> TASK: Which lines below hold the word "computer"? Report each one.

################

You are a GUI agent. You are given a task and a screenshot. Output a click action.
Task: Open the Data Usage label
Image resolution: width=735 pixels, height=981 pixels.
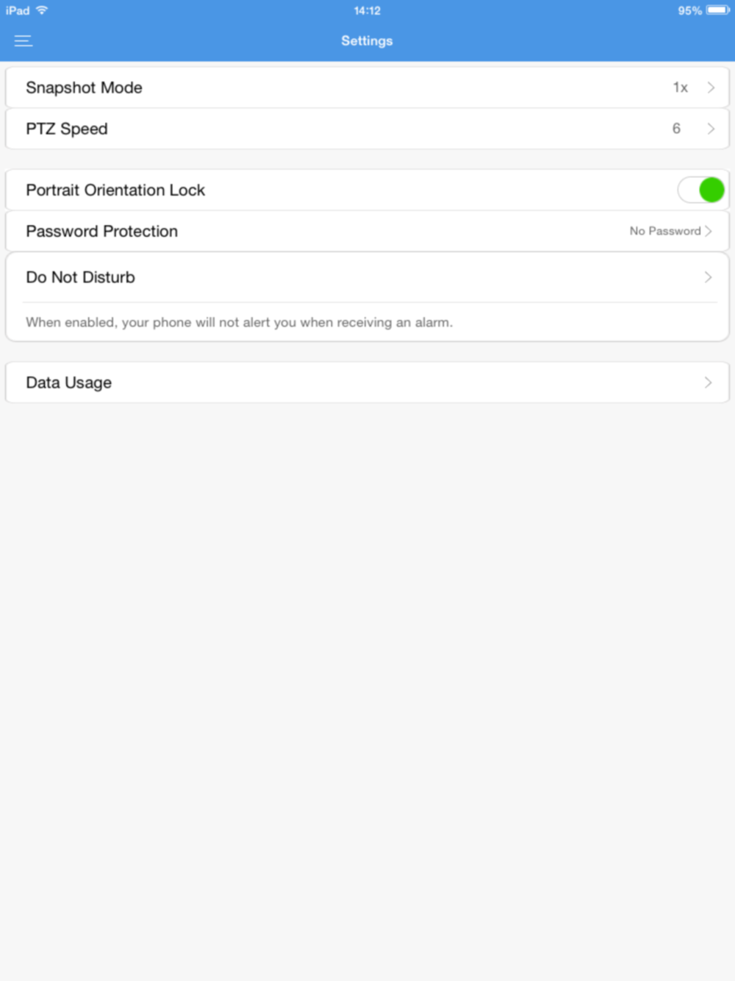(x=68, y=382)
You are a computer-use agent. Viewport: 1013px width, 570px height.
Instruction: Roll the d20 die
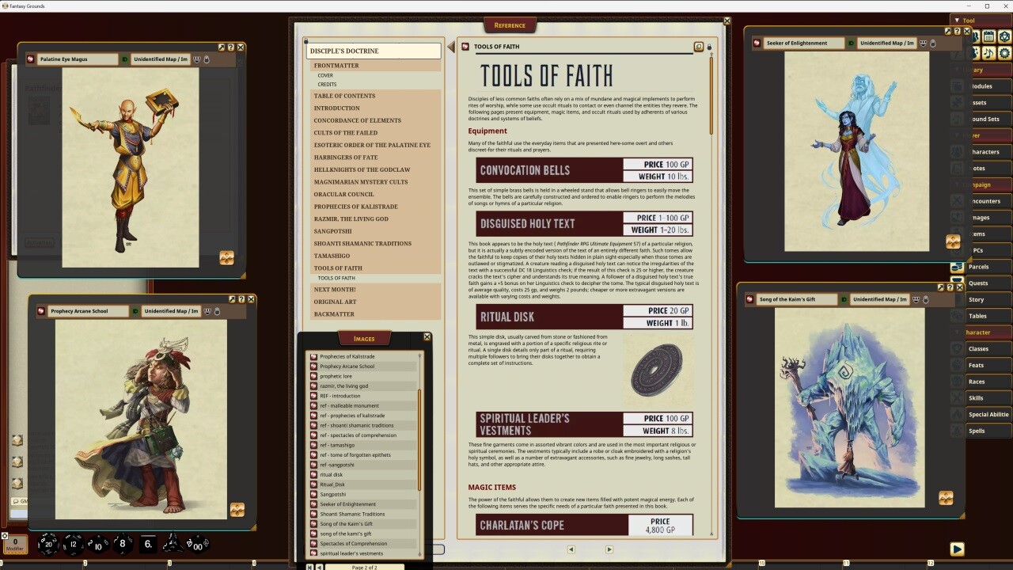[x=49, y=544]
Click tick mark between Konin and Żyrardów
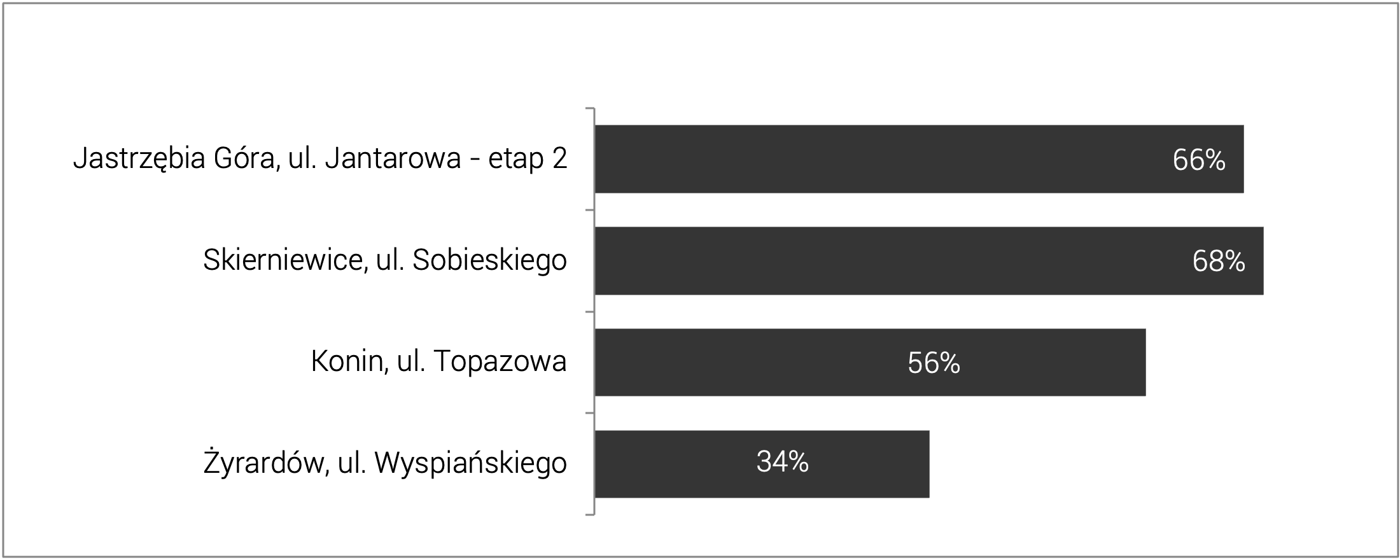This screenshot has height=560, width=1400. pos(590,413)

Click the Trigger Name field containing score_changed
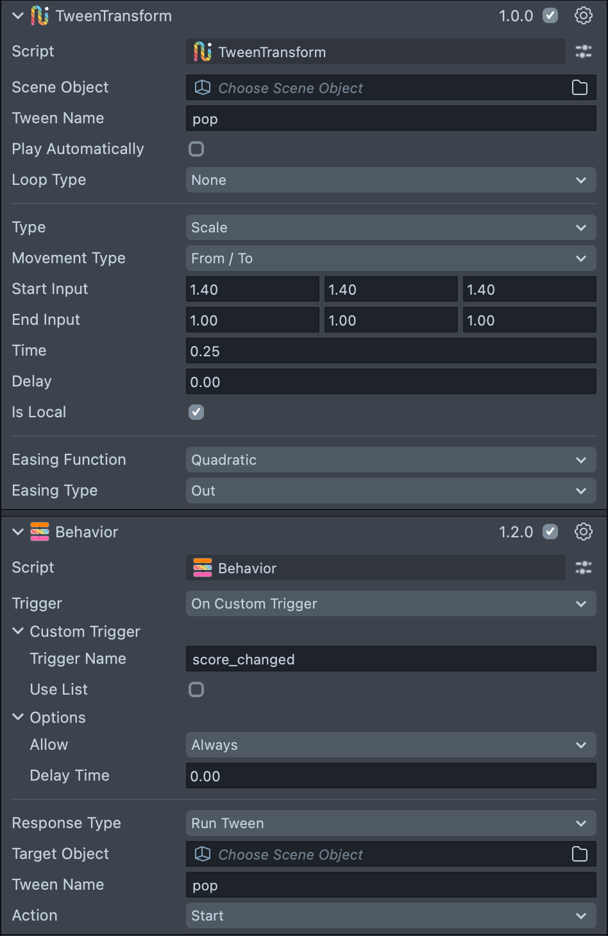pyautogui.click(x=391, y=659)
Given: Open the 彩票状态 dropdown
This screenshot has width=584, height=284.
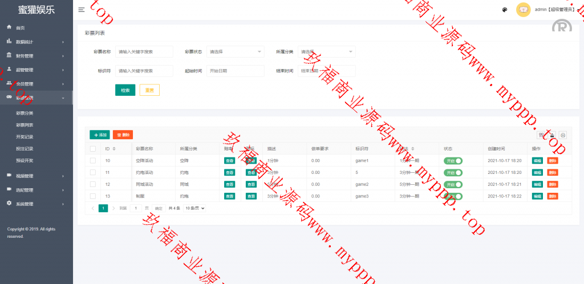Looking at the screenshot, I should point(235,52).
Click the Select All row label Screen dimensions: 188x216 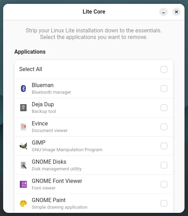31,69
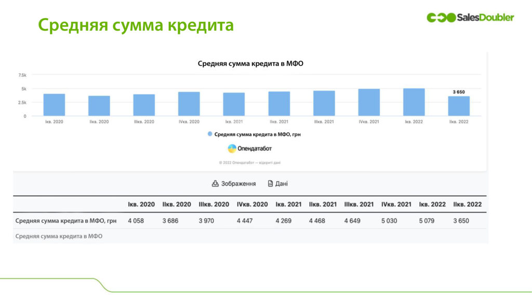The width and height of the screenshot is (532, 299).
Task: Click the page icon next to Дані label
Action: click(270, 183)
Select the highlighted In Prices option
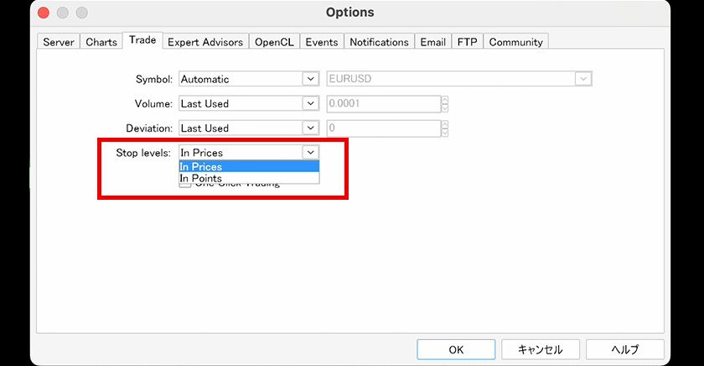Image resolution: width=704 pixels, height=366 pixels. click(x=201, y=166)
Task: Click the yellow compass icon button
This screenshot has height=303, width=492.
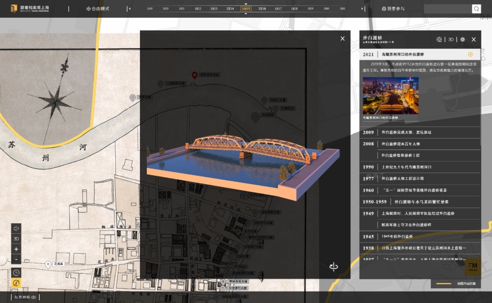Action: 16,283
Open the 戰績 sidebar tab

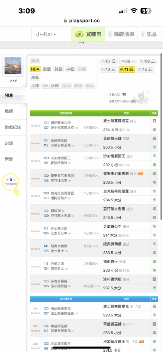click(x=13, y=111)
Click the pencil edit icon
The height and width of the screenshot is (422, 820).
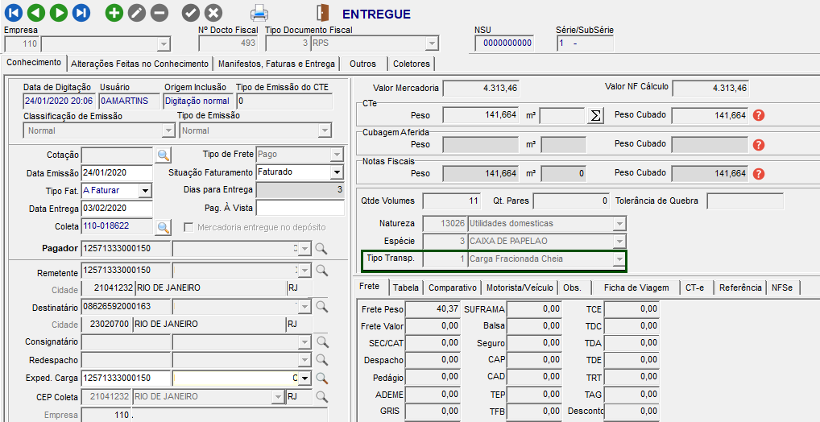coord(137,13)
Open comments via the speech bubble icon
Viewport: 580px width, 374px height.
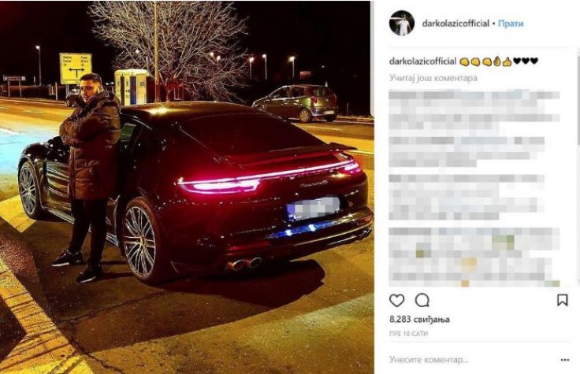422,301
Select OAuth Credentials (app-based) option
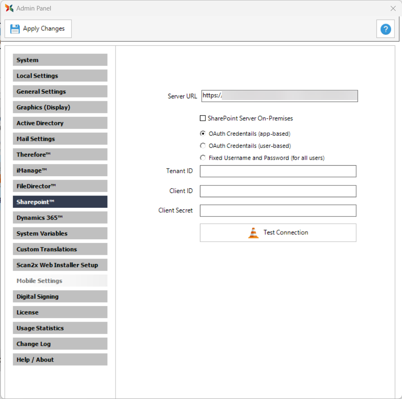This screenshot has height=399, width=402. point(203,134)
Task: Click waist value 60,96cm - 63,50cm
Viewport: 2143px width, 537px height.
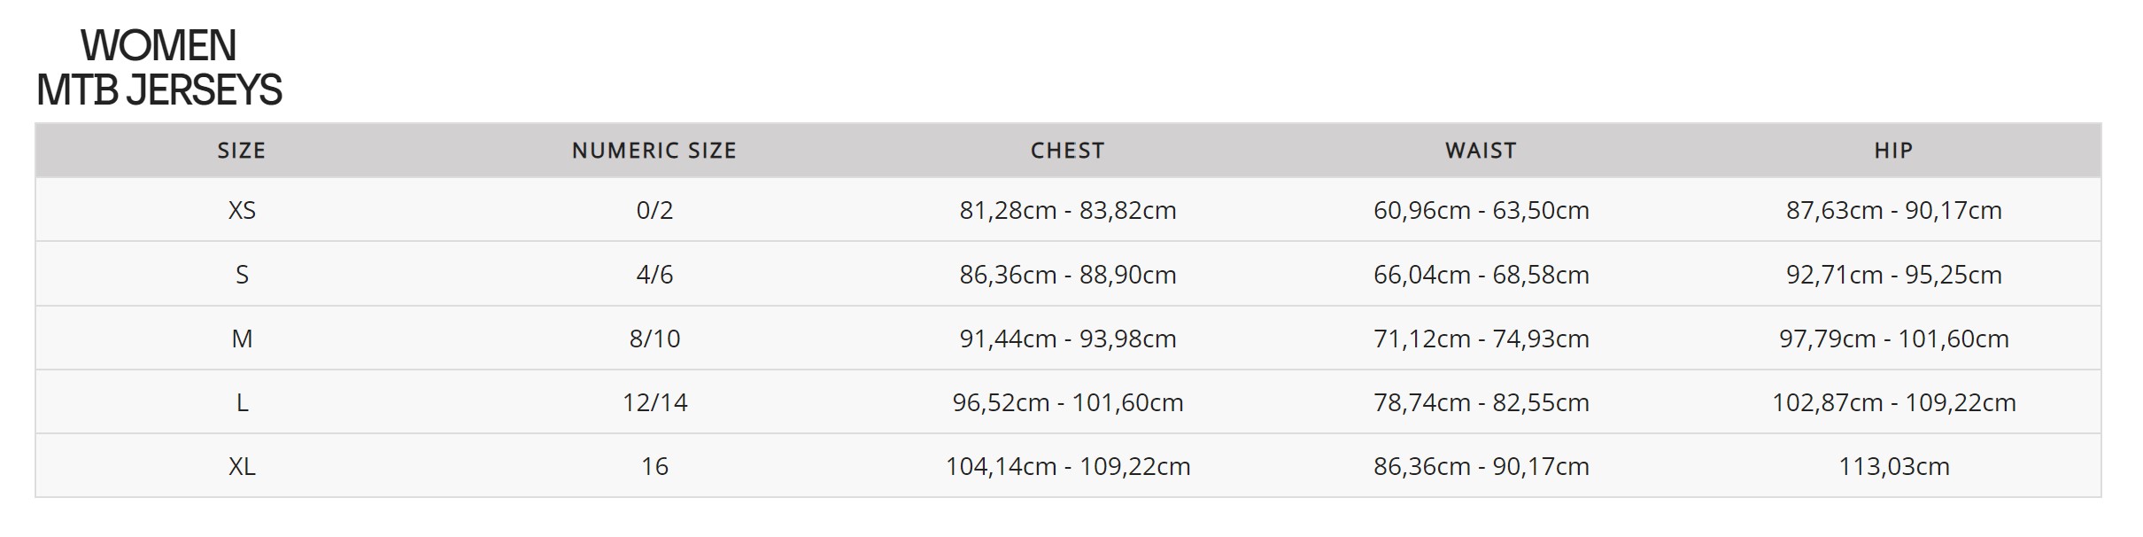Action: [1481, 210]
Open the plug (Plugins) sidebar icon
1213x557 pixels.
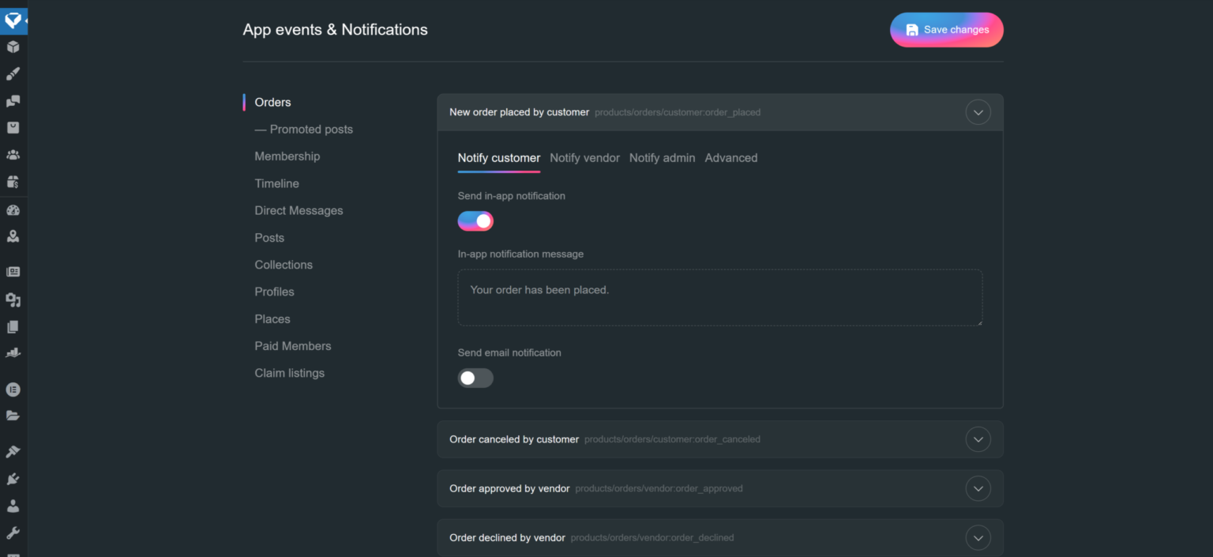(x=13, y=479)
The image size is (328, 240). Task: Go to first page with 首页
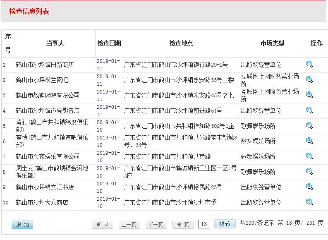pos(102,224)
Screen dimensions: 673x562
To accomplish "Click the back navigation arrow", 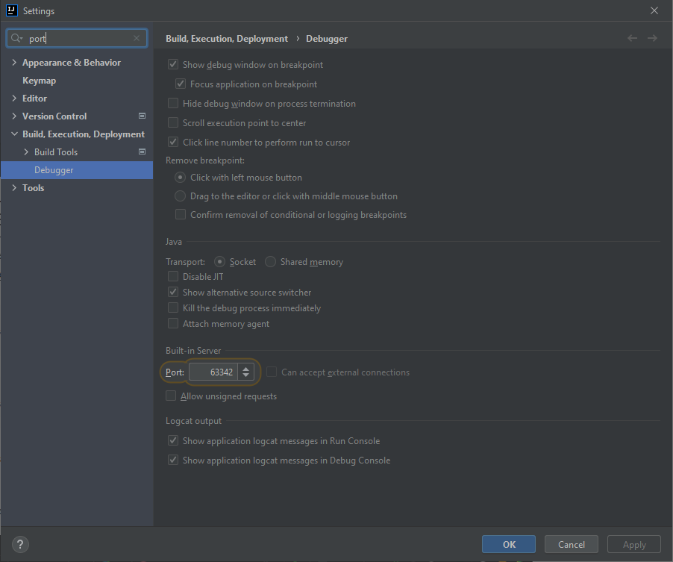I will [633, 38].
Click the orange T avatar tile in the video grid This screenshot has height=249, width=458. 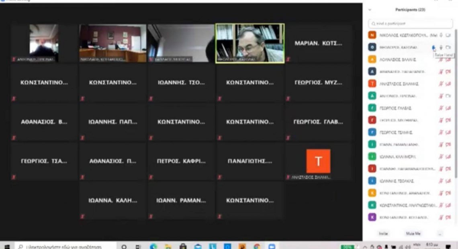pyautogui.click(x=318, y=161)
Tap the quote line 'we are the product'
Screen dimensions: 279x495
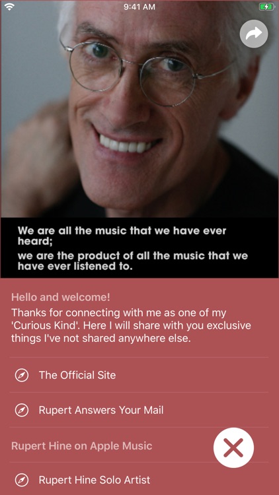click(132, 261)
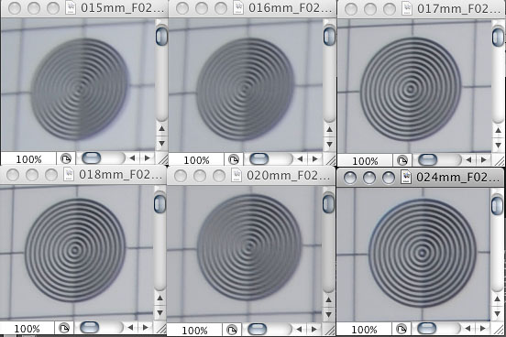506x337 pixels.
Task: Click vertical scrollbar thumb in 020mm window
Action: pos(328,204)
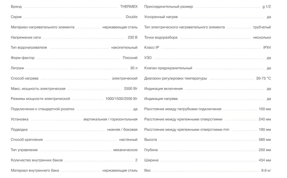The width and height of the screenshot is (287, 178).
Task: Select "вертикальная / горизонтальная" installation value
Action: 110,119
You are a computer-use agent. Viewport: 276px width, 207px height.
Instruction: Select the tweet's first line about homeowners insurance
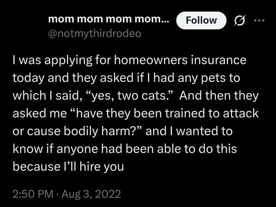(x=129, y=60)
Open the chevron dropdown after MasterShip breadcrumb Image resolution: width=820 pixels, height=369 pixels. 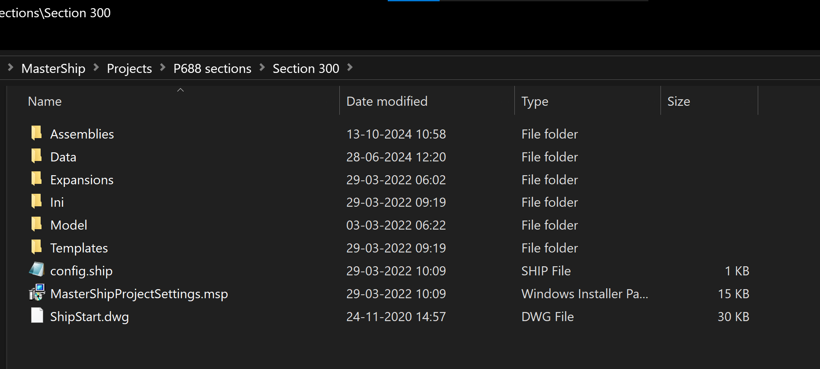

################

> RESPONSE AREA:
You are a computer-use agent. Viewport: 1013px width, 570px height.
You are a computer-use agent. Viewport: 276px width, 207px height.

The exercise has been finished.